Exercise
Your result should be the lines holding the word "Open", copied from the entries below.

Data under study
'''
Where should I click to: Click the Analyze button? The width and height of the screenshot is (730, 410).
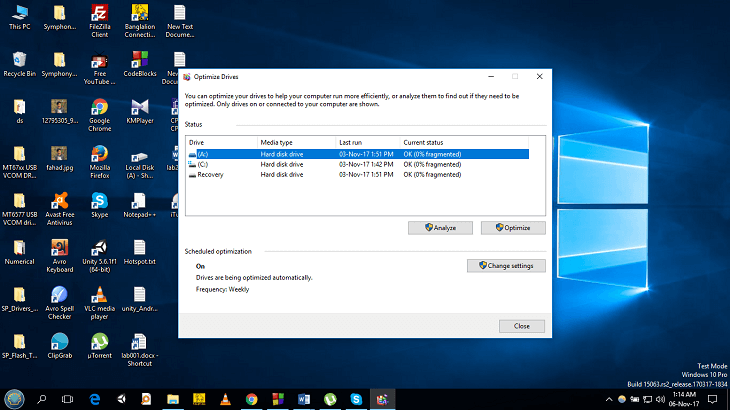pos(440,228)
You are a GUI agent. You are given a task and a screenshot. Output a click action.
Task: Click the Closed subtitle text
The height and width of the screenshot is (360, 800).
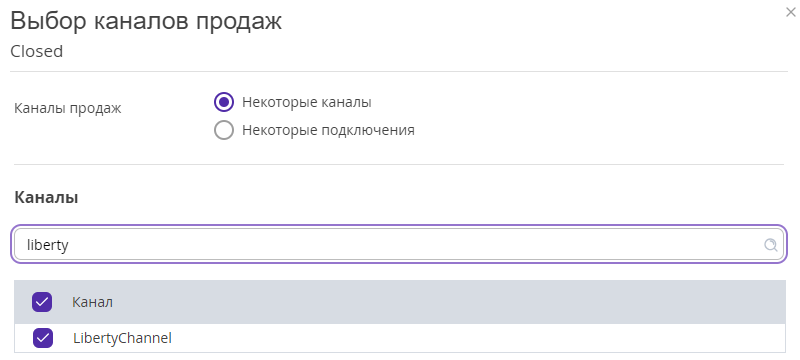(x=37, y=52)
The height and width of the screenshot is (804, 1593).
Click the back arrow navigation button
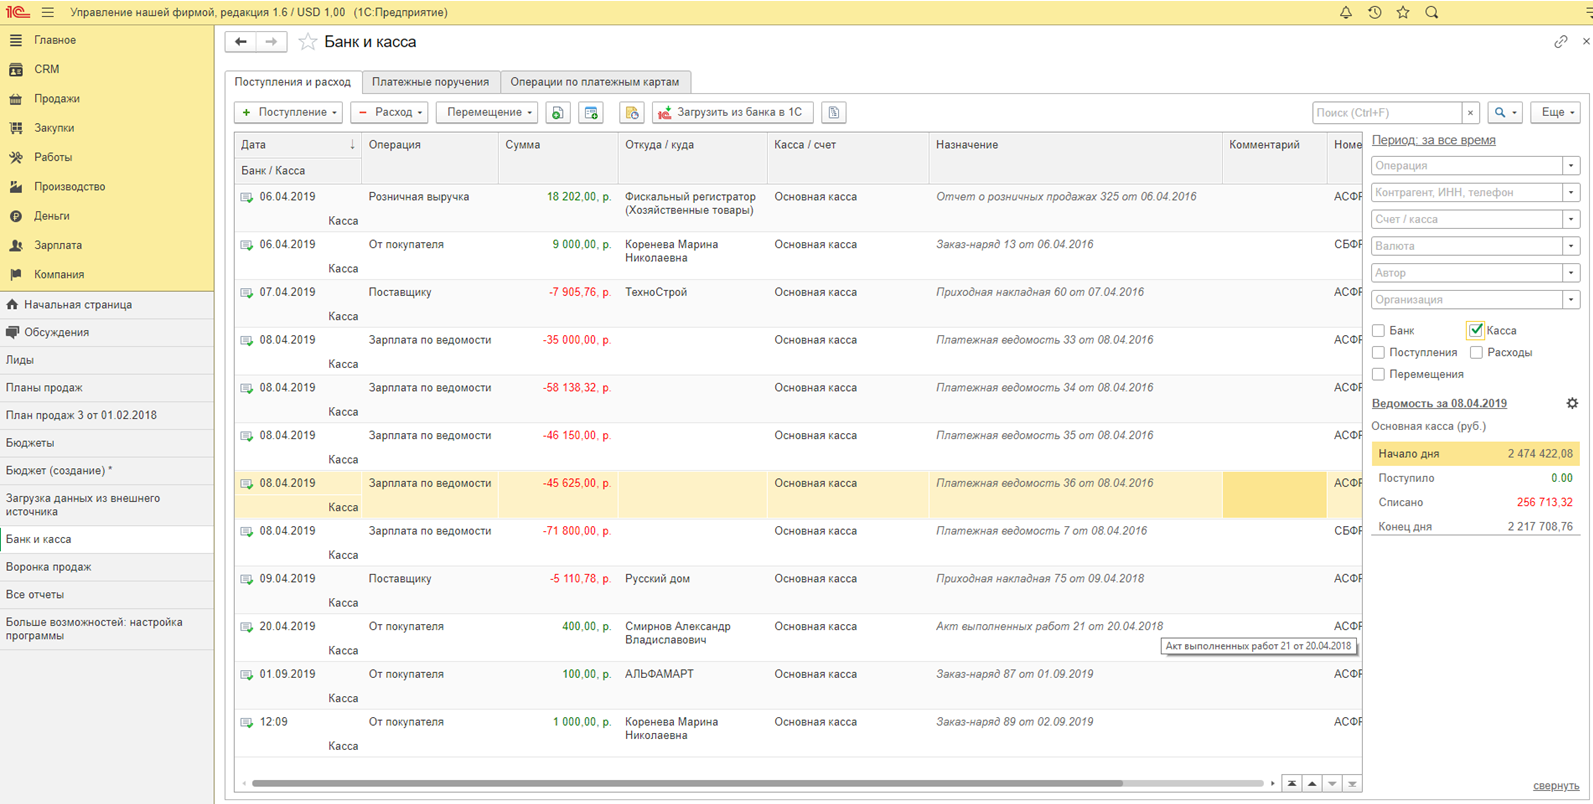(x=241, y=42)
'''
'''
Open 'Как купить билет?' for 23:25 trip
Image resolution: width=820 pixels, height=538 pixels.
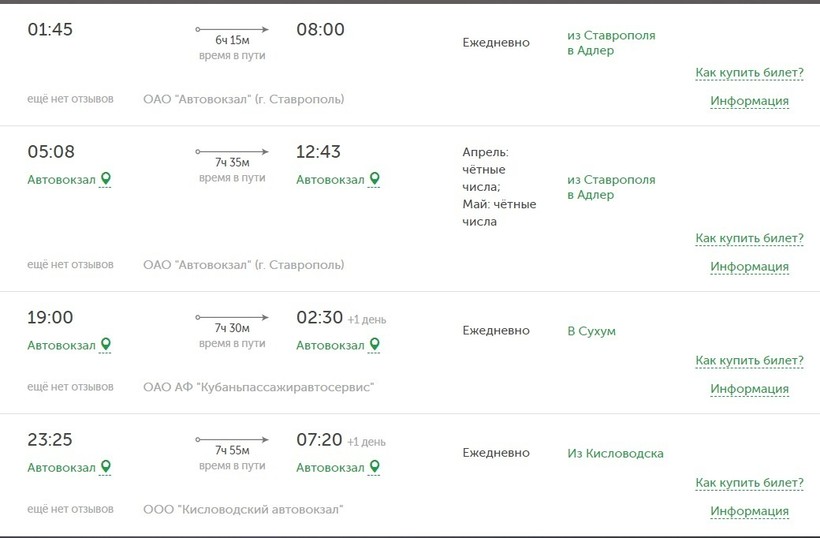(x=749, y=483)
'''
'''
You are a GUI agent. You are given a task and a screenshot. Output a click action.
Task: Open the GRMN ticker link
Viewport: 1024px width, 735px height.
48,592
'''
Answer for the task
Open 'Как купить билет?' for 23:25 trip
Task: Open the GRMN ticker link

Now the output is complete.